# Mattel $2.98 Chassis - what body?



## PumaT (Jul 17, 2008)

Hey all. Based on a post I saw in here a few weeks ago, I went ahead and ordered 6 of the Mattel “ER NASCAR Chassis” they are selling for $2.98 – just because the price seemed like you couldn’t go wrong. They seem like really neat cars; but, I’m having trouble pinpointing what kind of body they fit on. I almost exclusively mess with T-Jets and the occasional AFX but haven’t ventured into the Mattel/Tyco world very much. 

I have picked up a few different bodies over time that came with junkyard lots I’ve purchased to get old T-Jet bodies. One of them fit the Mattel chassis just fine. I don’t know what it is or what it’s called but, I have attached pics (it’s the one with the chasis mounted). I have two other bodies that look like they should work but don’t. I have also attached pics of them along with the top and bottom of the Mattel chassis in question.

Is there anyone out there who could tell me what bodies should work? I would surely appreciate some help.

And, if it’s not too much trouble, can someone tell me if the traction magnets are removable or if they are an integral part of the motor assembly. These cars are generally much faster than the T-Jets and the AFX’s I have; but, as I prefer the non-mag AFX’s to the mag version, I was curious if these Mattel chassis could be made non-mag. I use an old lock and joiner model motoring track and, when you put one of these babies down, it’s down. I thought I’d need a screw driver to pry it off the track. Also, I have found that they don’t just de-slot – they either stay glued to the track or they go flying up against the wall. That’s kind of neat; but, since I don’t really race, I thought it might be fun to see if they could be controlled as sliders. Just a thought.

Thanks for any help you might be willing to offer.

Dave


----------



## BRPHO (Aug 1, 2006)

The car you have the chassis mounted under is a tyco porsche 914 body made in the early to mid '70s by tyco.

The #66 car body is a high wing Chaparral body made by tyco around the same time as the porsche.

Unfortunately you are going to find some of these bodies will fit the new chassis and some won't based on being too shallow of a body to accomodate that chassis. I believe the chaparral you have is a body that is too shallow for that newer chassis unlike the porsche body.

The chaparral and porsche were originally on chassis tyco produced back then called tyco pro chassis.

The lambourghini body fits the narrower tyco indy style chassis. That is why the body has the 2 tabs on the under side to attach to the narrower chassis.

▸ The exercise: In the thread on the Mattel $2.98 chassis, what body does the reply identify as the one with the chassis mounted under it?

Entries on target coordinates:
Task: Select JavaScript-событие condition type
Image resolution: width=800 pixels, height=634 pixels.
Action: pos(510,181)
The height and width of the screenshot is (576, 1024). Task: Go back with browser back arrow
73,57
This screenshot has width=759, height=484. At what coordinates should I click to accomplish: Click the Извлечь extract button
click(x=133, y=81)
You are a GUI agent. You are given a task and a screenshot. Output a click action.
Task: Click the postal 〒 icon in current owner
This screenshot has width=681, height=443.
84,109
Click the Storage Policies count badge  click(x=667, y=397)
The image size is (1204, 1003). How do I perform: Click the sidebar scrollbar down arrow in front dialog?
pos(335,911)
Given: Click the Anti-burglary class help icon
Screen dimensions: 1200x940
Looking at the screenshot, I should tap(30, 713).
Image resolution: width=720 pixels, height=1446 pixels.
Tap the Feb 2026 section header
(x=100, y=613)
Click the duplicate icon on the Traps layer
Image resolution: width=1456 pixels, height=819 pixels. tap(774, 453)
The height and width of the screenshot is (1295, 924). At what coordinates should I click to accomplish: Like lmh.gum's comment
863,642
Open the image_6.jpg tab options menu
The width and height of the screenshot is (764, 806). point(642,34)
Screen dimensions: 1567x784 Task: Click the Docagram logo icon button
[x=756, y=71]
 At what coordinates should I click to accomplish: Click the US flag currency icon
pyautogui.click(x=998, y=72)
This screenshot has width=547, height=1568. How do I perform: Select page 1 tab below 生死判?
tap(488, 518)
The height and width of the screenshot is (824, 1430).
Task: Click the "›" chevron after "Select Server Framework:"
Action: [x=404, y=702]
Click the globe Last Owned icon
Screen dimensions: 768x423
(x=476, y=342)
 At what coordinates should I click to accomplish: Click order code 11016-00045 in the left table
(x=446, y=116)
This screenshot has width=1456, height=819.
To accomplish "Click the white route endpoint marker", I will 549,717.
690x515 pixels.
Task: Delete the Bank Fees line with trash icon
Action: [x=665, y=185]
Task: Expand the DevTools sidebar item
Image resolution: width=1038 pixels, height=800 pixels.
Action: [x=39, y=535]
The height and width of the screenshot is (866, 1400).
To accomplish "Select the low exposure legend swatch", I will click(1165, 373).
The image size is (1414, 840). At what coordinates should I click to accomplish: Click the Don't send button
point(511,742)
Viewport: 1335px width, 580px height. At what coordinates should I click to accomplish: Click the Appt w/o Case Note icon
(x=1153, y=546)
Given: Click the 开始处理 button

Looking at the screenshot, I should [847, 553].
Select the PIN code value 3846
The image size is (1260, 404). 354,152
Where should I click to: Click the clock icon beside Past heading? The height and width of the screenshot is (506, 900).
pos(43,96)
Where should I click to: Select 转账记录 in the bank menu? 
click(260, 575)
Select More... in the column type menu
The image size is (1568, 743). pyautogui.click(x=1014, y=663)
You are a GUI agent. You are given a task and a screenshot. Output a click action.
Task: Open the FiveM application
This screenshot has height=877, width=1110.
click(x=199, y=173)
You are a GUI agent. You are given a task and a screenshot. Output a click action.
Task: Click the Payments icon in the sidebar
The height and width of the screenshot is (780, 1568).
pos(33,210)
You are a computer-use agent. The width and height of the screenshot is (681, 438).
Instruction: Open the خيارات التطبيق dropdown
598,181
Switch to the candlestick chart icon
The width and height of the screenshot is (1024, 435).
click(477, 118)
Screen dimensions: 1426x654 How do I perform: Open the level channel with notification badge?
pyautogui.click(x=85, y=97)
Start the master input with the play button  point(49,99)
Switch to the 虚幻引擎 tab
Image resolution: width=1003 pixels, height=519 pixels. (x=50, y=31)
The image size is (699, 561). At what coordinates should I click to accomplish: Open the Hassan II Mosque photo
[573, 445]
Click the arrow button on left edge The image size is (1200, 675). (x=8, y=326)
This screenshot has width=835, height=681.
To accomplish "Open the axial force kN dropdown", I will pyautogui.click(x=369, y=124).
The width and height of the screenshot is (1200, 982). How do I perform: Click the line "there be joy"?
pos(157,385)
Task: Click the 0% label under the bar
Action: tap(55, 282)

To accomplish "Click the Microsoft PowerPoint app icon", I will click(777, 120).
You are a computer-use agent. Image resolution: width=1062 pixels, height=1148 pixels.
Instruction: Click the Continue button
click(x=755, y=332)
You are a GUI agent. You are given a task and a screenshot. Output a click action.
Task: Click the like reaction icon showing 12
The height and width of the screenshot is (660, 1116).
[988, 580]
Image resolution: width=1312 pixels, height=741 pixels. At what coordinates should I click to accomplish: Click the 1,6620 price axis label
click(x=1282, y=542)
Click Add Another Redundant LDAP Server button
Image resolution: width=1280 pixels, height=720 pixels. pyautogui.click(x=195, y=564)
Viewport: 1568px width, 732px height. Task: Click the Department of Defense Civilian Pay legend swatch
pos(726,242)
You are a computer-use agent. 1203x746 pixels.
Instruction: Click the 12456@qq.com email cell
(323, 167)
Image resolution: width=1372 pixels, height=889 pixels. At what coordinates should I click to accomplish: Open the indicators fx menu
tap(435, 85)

▸ Answer in full: A Tyco Porsche 914 body, made by Tyco in the early to mid '70s.